Linda Ronstadt gained some of her earliest national exposure working with Neil Young, singing backup on his lone No. 1 single in 1972, after her own solo debut flopped, and serving as his warm-up act in 1974.
Not that it always went all that well.
“I love his music; I think he’s just brilliant,” the now-ailing Ronstadt tells the Hudson Union Society. “But I opened for him, and it was just hell. We were in these huge places, and they just wanted to hear Neil so badly.”
By ’74, Ronstadt was touring behind the well-received album Don’t Cry Now, which included the Top 20 country hit “Silver Threads and Golden Needles.” Later that year, she released the first of a string of albums that would make her the 1970s’ biggest female star, Heart Like a Wheel — home to her No. 1 hit “You’re No Good.”
But Ronstadt remained in awe of Young: “I would stay every single night to hear his show,” she adds. “I learned so much from that, night after night after night.”
Over the years, Ronstadt memorably recorded Young’s “After the Gold Rush,” and collaborated with Young on his Harvest Moon project. Young also sat in on Ronstadt’s take on “Across The Border,” a Bruce Springsteen song.
She announced her retirement from performing earlier this year just before earning induction into the Rock and Roll Hall of Fame, having been diagnosed with Parkinson’s Disease.
Linda Ronstadt’s turns with Neil Young took up two spots on Nick DeRiso’s list of five most memorable collaborations featuring the newly named Rock and Roll Hall of Famer. Here’s a look …
“UNDER AFRICAN SKIES,” with PAUL SIMON (1986): As Simon explored “the roots of rhythm” on this widely celebrated international-flavored song, he invited Ronstadt to help out on one of Graceland’s most underrated moments. On the soaring “Under African Skies,” she doubles his vocals on the verses and then provides the jet fuel for a sun-flecked chant that would come to define this terrific album cut.
“EXCITABLE BOY,” with WARREN ZEVON (1978): Warren Zevon’s best album features a title-track guest performance by Ronstadt, who had long been a champion of his work. In fact, her gender-reversed take on Zevon’s “Poor Poor Pitiful Me” was rising into the Top 40 as Zevon’s hit album appeared.
“HEART OF GOLD,” with NEIL YOUNG (1972): Released just a month or so after Ronstadt’s initial eponymous album bombed, “Heart of Gold” nevertheless gave her an early taste of success: It became Neil Young’s first (and so far only) chart-topping single.
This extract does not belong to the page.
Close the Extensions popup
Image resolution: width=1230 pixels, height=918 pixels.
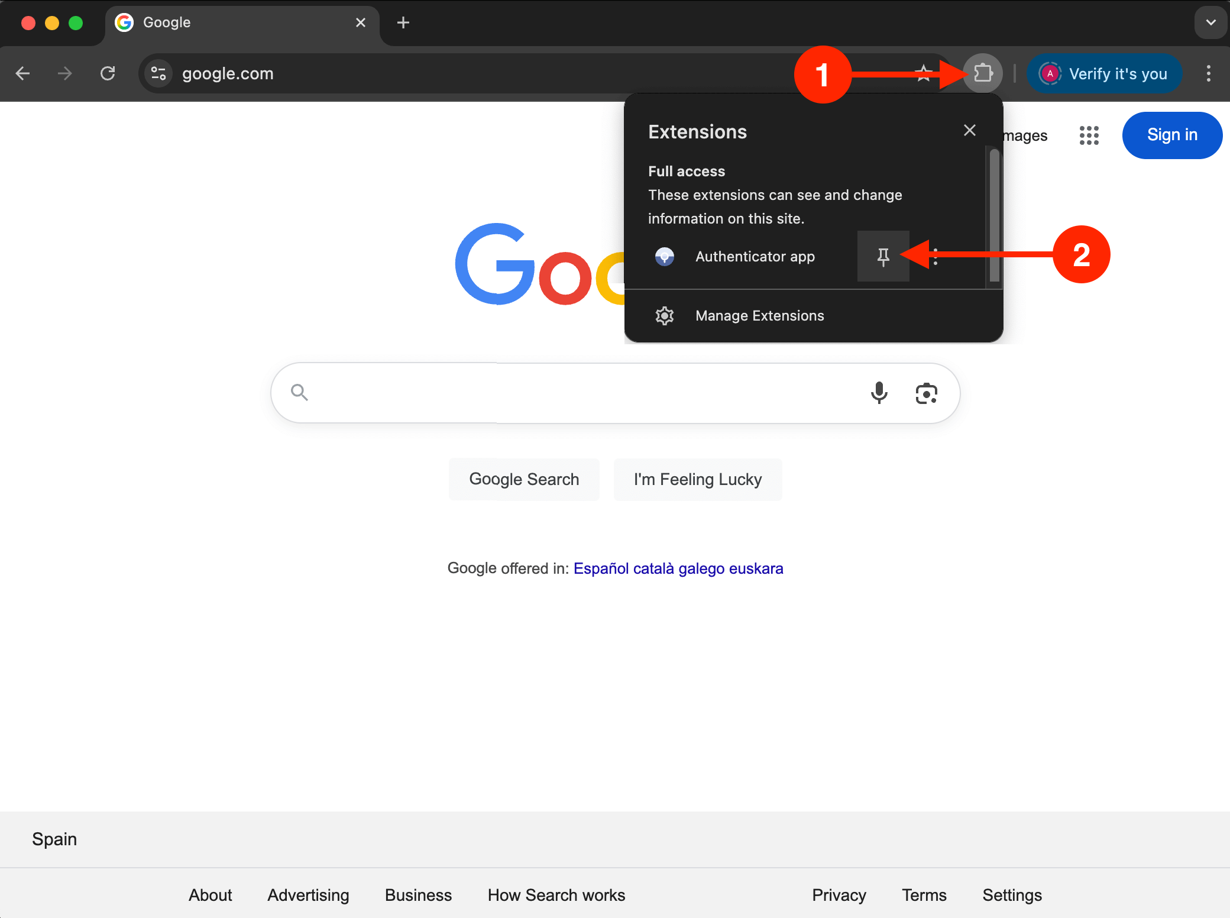pos(969,130)
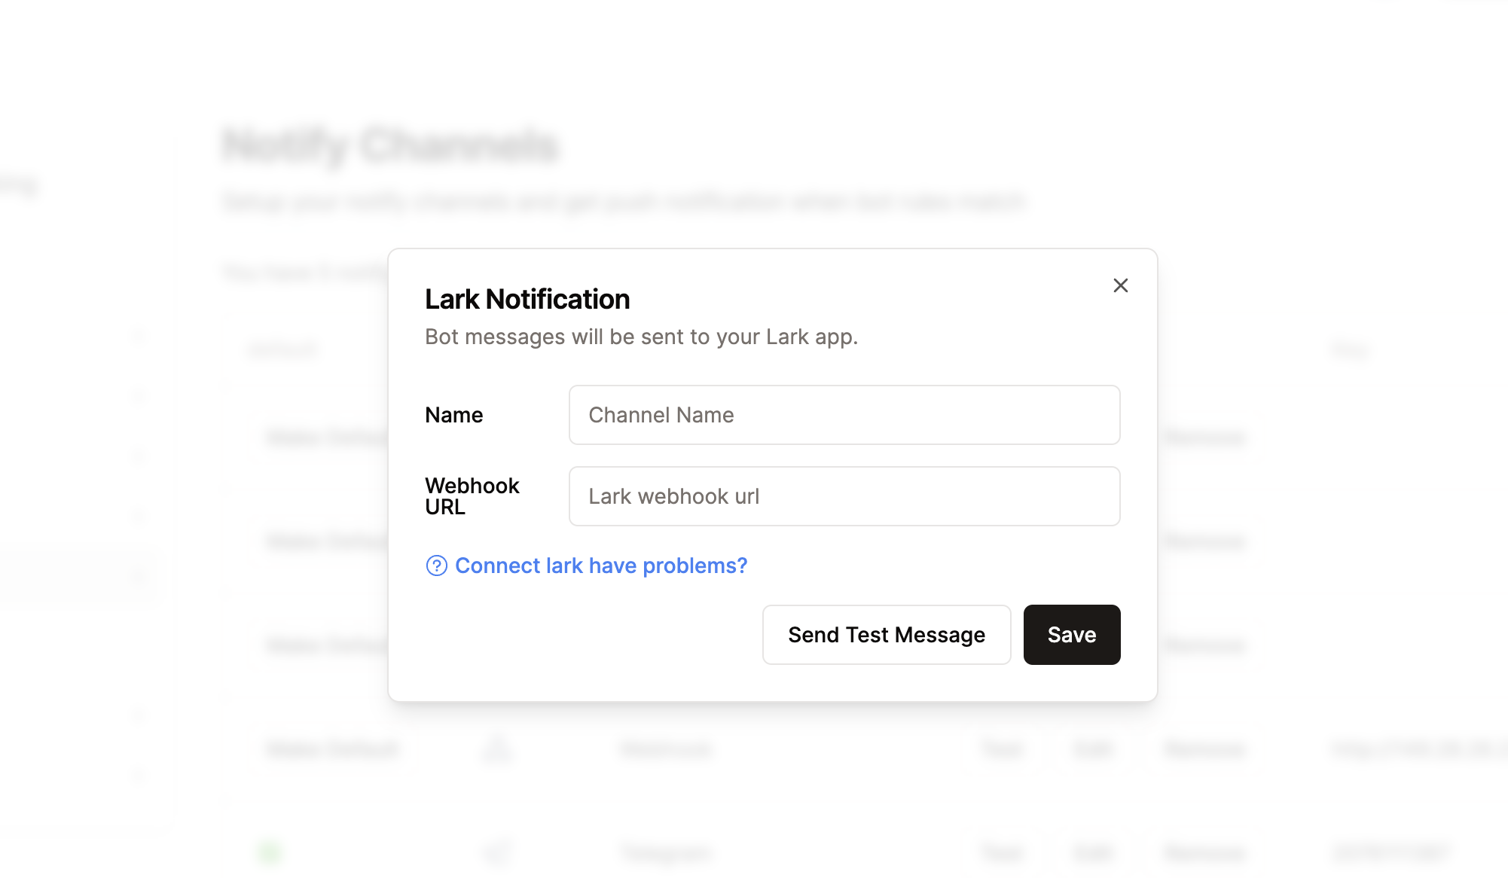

As he nears the end of this meditation on restlessness, Ronstadt makes a typically dramatic entrance, arriving just in time for the song’s soaring conclusion.
“BARTENDER’S BLUES,” with JAMES TAYLOR (1977): Ronstadt and James Taylor had earlier contributed backing vocals to a pair of Neil Young tracks from 1972′s Harvest — including “Heart of Gold” — so it’s no surprise that their voices intertwine so naturally on this desperately sad country-blues song’s second chorus.
“ONE OF THESE DAYS, with NEIL YOUNG (1992): “I never tried to burn any bridges,” Young sings. Proof of that: Ronstadt (and Taylor) returned two decades after his signature country-rock triumph Harvest for the underrated sequel Harvest Moon — a visit highlighted by the gorgeous “One of These Days.”